Predictable cost at any scale
Bloo's economics scale with time, not data volume. There are no ingestion fees. There are no per-GB charges that compound as data sources grow. There are no surprise overages.
This pricing model is not incidental, it is structural. A system of record must encourage complete truth. If the act of sending more data to the system triggers higher costs, organizations will self-censor. They will turn off high-volume sources, sample endpoints, or exclude cloud audit logs. Every one of these decisions creates a gap in the record.
Predictable pricing eliminates this tradeoff. When cost does not scale with volume, the rational decision is to send everything. And when everything is retained, the system of record becomes what it is supposed to be: complete.

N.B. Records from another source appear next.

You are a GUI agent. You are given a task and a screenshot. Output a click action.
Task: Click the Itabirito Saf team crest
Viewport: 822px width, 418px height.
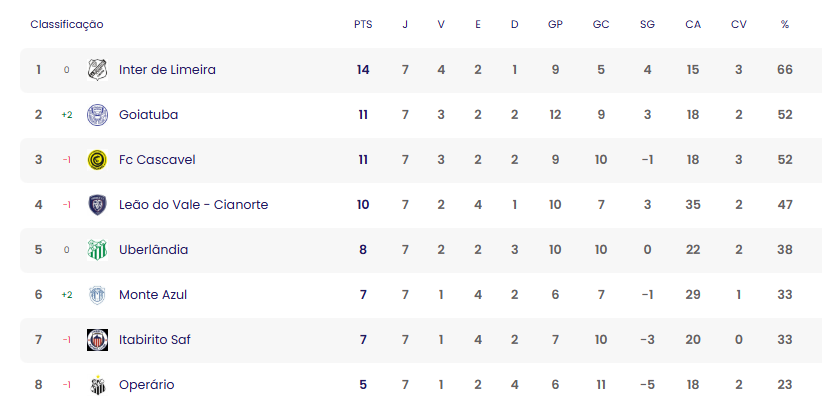point(98,340)
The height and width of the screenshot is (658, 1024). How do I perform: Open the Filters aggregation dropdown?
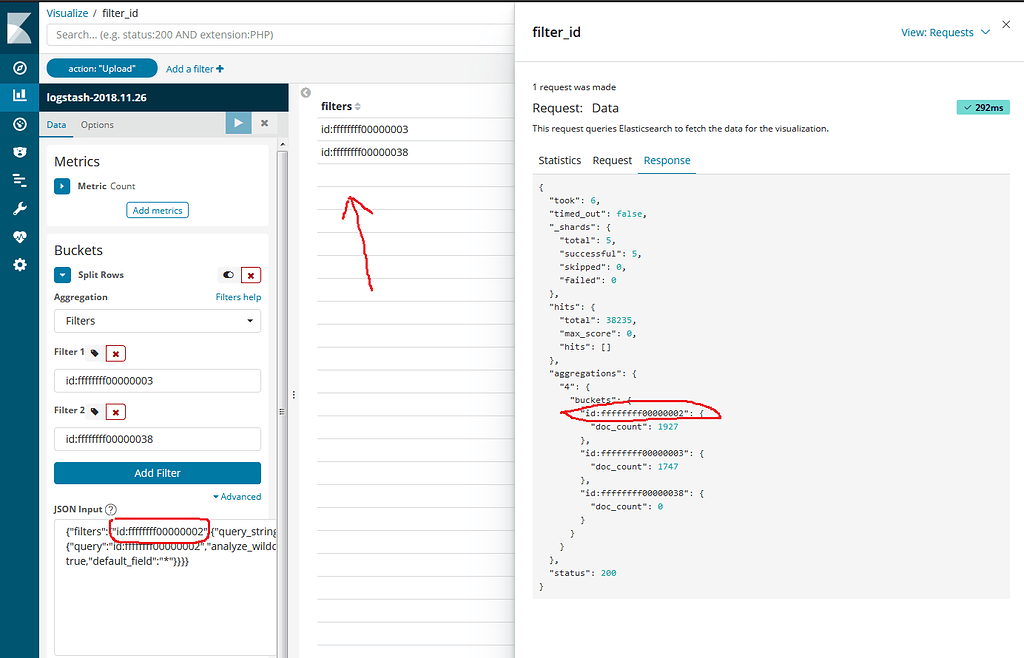157,321
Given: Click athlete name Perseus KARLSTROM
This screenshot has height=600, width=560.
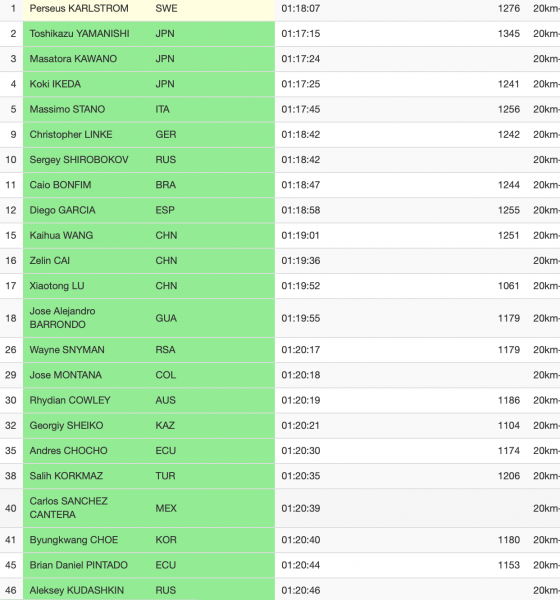Looking at the screenshot, I should click(x=79, y=8).
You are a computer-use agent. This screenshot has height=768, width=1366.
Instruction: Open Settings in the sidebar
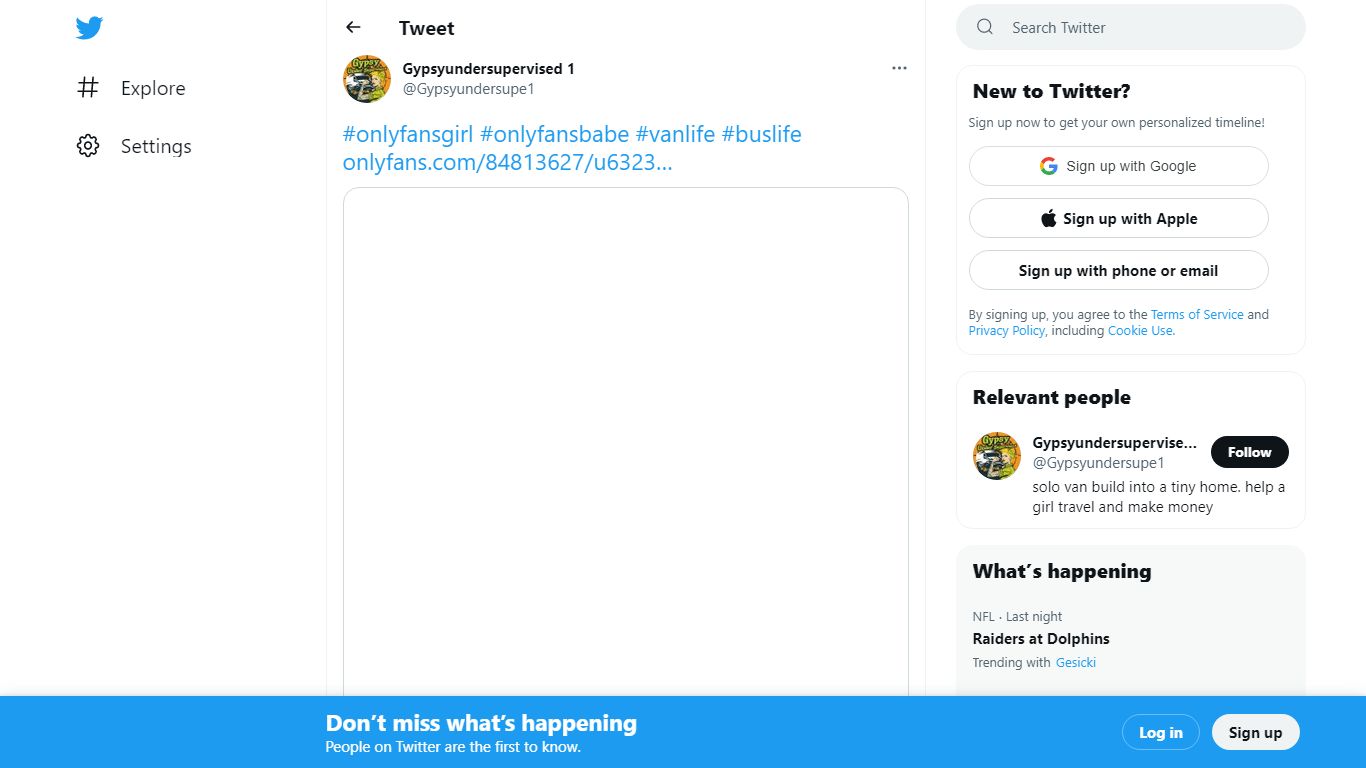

Structured for machine reasoning: how agents consume Bloo
Bloo is built for machine consumers first. Its data model, metadata-first, entity-centric, continuously enriched, is optimized for autonomous agents to reason over.

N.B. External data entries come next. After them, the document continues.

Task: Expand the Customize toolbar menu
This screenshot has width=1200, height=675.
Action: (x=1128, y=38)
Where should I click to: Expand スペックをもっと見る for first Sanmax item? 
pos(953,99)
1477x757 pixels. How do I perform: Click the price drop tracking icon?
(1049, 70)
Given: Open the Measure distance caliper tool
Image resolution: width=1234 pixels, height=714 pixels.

This means several things in practice. Events are not just stored; they are resolved to entities. A login event is linked to a user identity, a device, a network segment, and a geographic location. A cloud configuration change is linked to the service, the role, and the change history. Over time, these linkages create entity histories, the complete behavioral timeline of any object in the enterprise.
Agents consume these entity histories as structured knowledge. They do not need to query for individual events and reconstruct context. The context already exists as maintained understanding. This is what makes agentic operations viable: AI with institutional memory, not AI that starts from scratch with every invocation.
The difference matters because AI without memory produces confident but incorrect outcomes. An agent that cannot access six months of authentication patterns for a user cannot reliably assess whether today's behavior is anomalous. An agent that cannot trace the full change history of a cloud resource cannot accurately determine root cause. Memory is not a feature, it is a prerequisite.
How Bloo fits into your existing security and data stack
Bloo does not replace every tool in the stack. It replaces the data layer underneath them.
A traditional SIEM is one consumer of Bloo. The SIEM receives structured, enriched telemetry from Bloo and performs its detection and alerting functions on top of it, but it no longer needs to be the retention layer. This separation means the SIEM can focus on what it does well (correlation, detection, case management) without being constrained by ingestion economics.
Observability platforms consume telemetry from Bloo for infrastructure and application monitoring. Security orchestration tools pull enriched context from Bloo for automated response workflows. Compliance systems query Bloo for audit-ready retention records.
And increasingly, autonomous agents integrate with Bloo as their primary data plane, reasoning over the structured, enriched telemetry that Bloo maintains as organizational memory.
The result is an architecture where the system of record exists independently of any single consuming application. Tools can be added, replaced, or upgraded without disrupting the canonical telemetry record. The data layer becomes durable infrastructure, not a side effect of whichever SIEM or observability tool happens to be deployed.
Bloo is the system of record for enterprise telemetry. Everything else builds on top.